傘だけ借りて帰ろうと思っていたのに、タオルを貸してくれるという。洗面台に消えていく背中を見送り、私は濡れたスーツをそっと抱きしめた。

霊幻さんは優しい。いつだって。
そんな彼に心を惹かれ始めたのは、出会ってからそう時間が経たないうちだったと思う。


ほどなくして戻ってきた彼は、自身の首からタオルを下げ、ひと回り大きいバスタオルを私にふわりと被せてくれた。

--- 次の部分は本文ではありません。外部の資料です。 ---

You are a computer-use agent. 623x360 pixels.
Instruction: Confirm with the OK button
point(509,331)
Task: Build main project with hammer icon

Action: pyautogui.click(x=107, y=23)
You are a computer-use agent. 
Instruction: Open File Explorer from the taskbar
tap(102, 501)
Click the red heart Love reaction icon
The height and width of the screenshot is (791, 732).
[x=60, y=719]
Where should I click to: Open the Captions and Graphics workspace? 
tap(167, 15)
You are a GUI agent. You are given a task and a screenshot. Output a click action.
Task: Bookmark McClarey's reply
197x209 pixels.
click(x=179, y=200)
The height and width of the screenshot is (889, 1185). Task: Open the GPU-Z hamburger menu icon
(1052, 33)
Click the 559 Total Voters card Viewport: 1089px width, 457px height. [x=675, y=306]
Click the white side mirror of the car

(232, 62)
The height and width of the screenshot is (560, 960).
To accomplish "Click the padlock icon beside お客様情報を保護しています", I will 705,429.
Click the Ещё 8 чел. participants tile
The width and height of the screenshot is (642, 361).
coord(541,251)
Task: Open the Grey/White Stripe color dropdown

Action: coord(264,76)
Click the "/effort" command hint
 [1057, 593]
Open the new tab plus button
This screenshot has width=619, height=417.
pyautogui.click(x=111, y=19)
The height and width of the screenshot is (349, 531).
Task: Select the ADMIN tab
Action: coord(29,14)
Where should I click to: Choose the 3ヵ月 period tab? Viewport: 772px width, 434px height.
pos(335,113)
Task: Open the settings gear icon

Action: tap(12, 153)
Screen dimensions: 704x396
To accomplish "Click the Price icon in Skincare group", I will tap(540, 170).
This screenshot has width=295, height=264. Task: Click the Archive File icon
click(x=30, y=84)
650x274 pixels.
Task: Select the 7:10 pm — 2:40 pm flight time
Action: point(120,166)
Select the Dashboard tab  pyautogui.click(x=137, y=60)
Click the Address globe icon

「あーあ、すげえ濡れてんな。…大丈夫か?ユリちゃん」


そう言いながら少し腰を屈めて、わしゃわしゃと私の髪の毛を拭いてくれた。整った顔がすぐ近くにあって、正直ドキドキが止まらない。


「ん…ありがとうございます、霊幻さん」
「いや、なんかゴメンな。遅くまで手伝ってもらったからこんなことに…」


そこではっと気づいたように、霊幻さんは私の制服のブラウスに視線をやった。そしてみるみるうちに赤くなっていく顔を抑えている。


「霊幻さん…?」
「い、いや、その…」


私も視線を落として、霊幻さんの反応に合点がいった。白い制服のブラウスは雨に濡れて、その下の下着がうっすらと透けてしまっている。
あまりの恥ずかしさに顔から火が出そうだ。



「わっ、悪い!意図したわけじゃなくてだな」
「(ひー!)いえ、大丈夫です…!」
「あー、セクハラになんねえかなこれ。大丈夫?」


ぶんぶんと顔を横に振る。
もちろん見られてとても恥ずかしいけれど、相手が霊幻さんなら嫌じゃない。


「…風邪ひかねえうちに帰らないとな。えーっと傘は…」


その時、外でゴロゴロと鈍く低い音が鳴り、私と霊幻さんはぴしりとその場で固まった。そしてすぐに轟音が鳴り響き、ビリビリと振動が辺りに伝わっていく。


「!」
「雷まで鳴ってきやがった…」
「びっくり、したぁ…」


思わず霊幻さんのワイシャツをきゅっと握る。
彼は突然の雷に参ったようだったけれど、冷静に判断をしたようだ。


「ユリちゃんさえよければ、雷と雨が落ち着くまで上がってくか?」
「え…?」
「あ、変に警戒しないでくれよ。俺だってまだ犯罪者にはなりたくないからな」
「?えっと…じゃあ、すみませんがお邪魔させていただきます」


おずおずと頭を下げると、「ん」と霊幻さんは小さく微笑んで私の頭を撫でてくれた。本人はその一挙一動が私の心をどれだけ掻き乱すかなんて気づいていないのだろう。


靴を脱いで上がらせてもらう。
玄関越しに、ざあざあと降る雨音と時折うなる雷の音が混ざり合って室内に響いていた。